* [DOCUMENT EXTRACT]
Key Messages for Crisis Event / Policy Change

  • Governance responsibilities (e.g., crises and policy change will require a thorough understanding of public health statutory requirements)
  • Public health aspects of disaster and emergency preparedness materials (e.g., are they ready for a crisis, how would they handle a certain situation, if involved in a previous disaster/crisis, ask what worked, what did not)
  • Changing policies, practices, and scope of public health
  • Information on the need for a solid public health infrastructure to assure a foundation for dealing with a crisis event or major policy change
  • Understanding of the local jurisdictions, staff roles, agency roles, and available resources Possible

Communication Methods for Crisis Event / Policy Change

  • Use policy changes or crises as leadership opportunities for commissioners (e.g., commissioner as spokes-person for an event)
  • Use public health events taking place in other parts of the state or the nation as teachable moments (e.g., ask, "How would we deal with that here?")
  • Localize statewide press releases (how does this affect my community, my commissioners?) See: MDH News Releases
  • Conduct strategic planning exercises to prepare for crises and policy change
  • Develop relationships or informal ties with county commissioners, to prepare for political/funding changes
  • Consult with the MDH as necessary on legal and governance issues as well as a public health crises and communication issues

Resources for Crisis Event / Policy Change

5. Ongoing Education

When there isn't an emergency or a pressing need, sometimes it can be hard to get and keep the interest of commissioners in public health. It can be a challenging time, but is a great opportunity to increase commissioners' under-standing of the value of public health, or find commissioners with a special interest in public health who can be nurtured into becoming public health advocates.

* [EXTRACTED RECORDS]

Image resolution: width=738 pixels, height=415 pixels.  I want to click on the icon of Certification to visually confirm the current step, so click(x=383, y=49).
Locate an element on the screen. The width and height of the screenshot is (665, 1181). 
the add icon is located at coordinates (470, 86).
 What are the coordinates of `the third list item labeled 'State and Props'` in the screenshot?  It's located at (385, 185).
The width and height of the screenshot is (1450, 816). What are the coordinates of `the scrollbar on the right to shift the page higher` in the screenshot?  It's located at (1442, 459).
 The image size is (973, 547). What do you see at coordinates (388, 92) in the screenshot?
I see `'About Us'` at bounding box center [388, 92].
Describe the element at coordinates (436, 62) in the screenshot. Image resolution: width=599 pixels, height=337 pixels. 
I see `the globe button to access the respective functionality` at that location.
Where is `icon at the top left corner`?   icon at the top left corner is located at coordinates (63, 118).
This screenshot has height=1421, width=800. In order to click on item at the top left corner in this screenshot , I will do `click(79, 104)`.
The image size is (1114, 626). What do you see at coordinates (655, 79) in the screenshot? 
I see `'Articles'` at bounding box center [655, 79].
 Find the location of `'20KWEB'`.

* [THE TASKS]
1. List every section heading that appears in the extract on public health and county commissioners.
2. Reproduce everything in the extract on public health and county commissioners from "When there isn't" down to "public health advocates.".
The entries are not needed for this work.

* [SOLUTIONS BY TASK]
1.
Key Messages for Crisis Event / Policy Change
Communication Methods for Crisis Event / Policy Change
Resources for Crisis Event / Policy Change
5. Ongoing Education

2.
When there isn't an emergency or a pressing need, sometimes it can be hard to get and keep the interest of commissioners in public health. It can be a challenging time, but is a great opportunity to increase commissioners' under-standing of the value of public health, or find commissioners with a special interest in public health who can be nurtured into becoming public health advocates.